Problem
Rewrite everything from the line containing "This screenshot has" down to the end of the entries, requests included, and scale every answer coordinate by 1.7, rounding to whole numbers with halves rounded up. Omit the pictures from your answer.

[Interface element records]
»»

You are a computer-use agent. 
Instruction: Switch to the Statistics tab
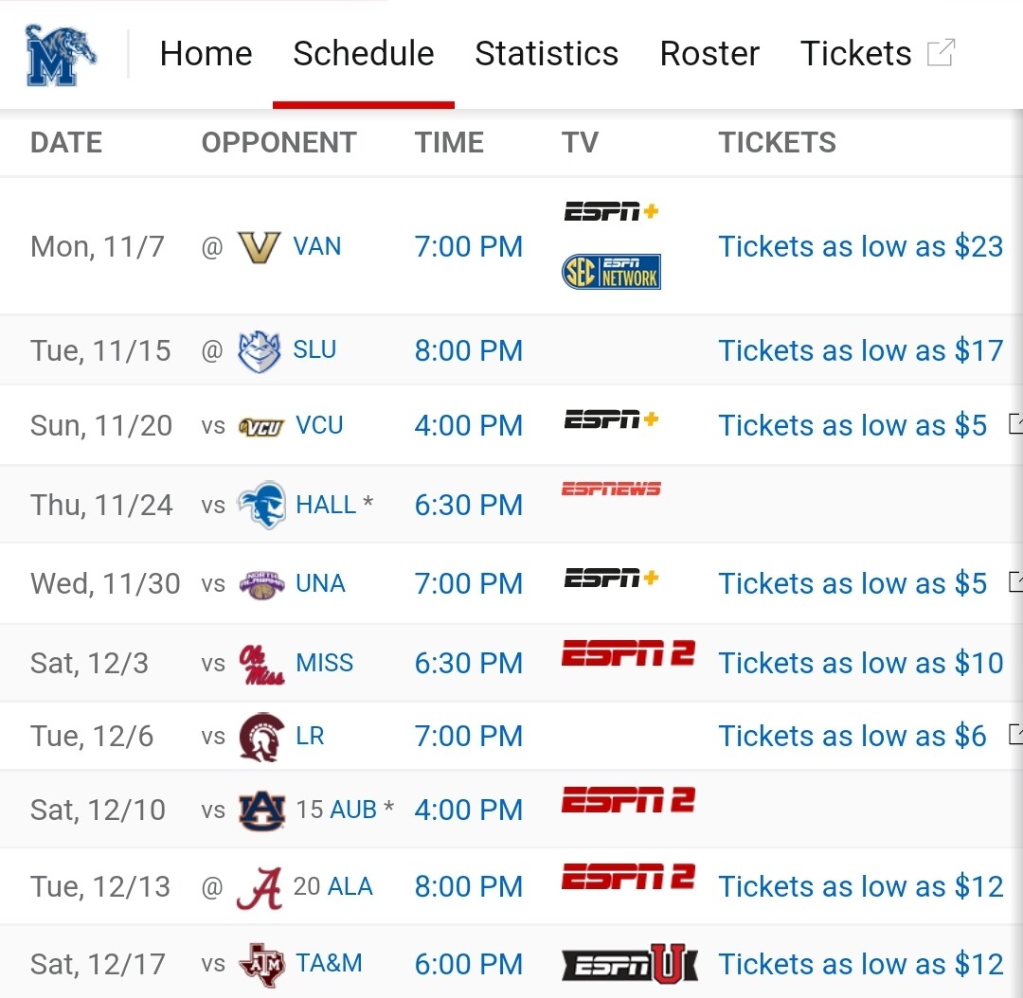547,54
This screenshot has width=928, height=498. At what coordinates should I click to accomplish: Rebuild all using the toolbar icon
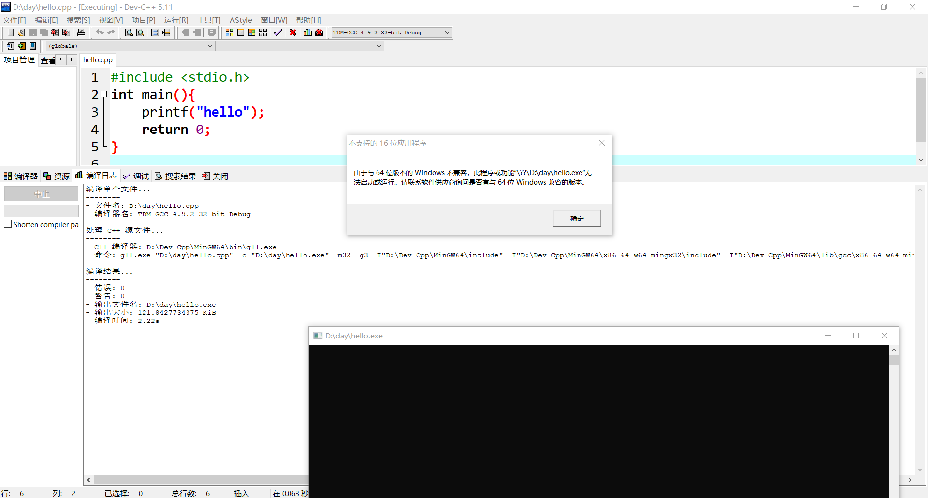(263, 32)
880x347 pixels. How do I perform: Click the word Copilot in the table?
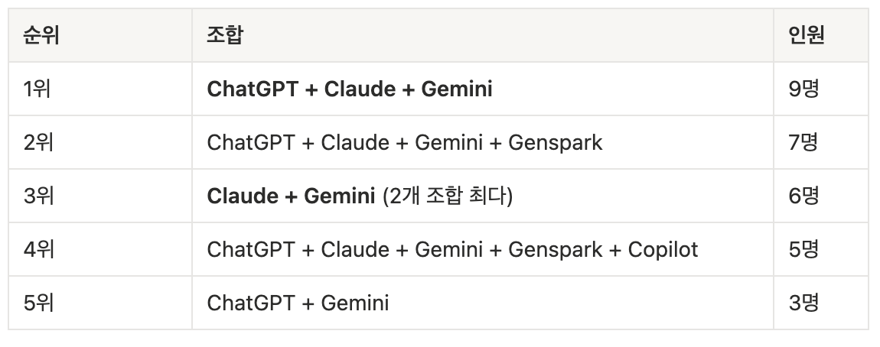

««

Output
This screenshot has width=928, height=498. At what coordinates should I click to accomplish: Rebuild all using the toolbar icon
(447, 54)
880x347 pixels. How do I perform: Click the word Copilot in the table?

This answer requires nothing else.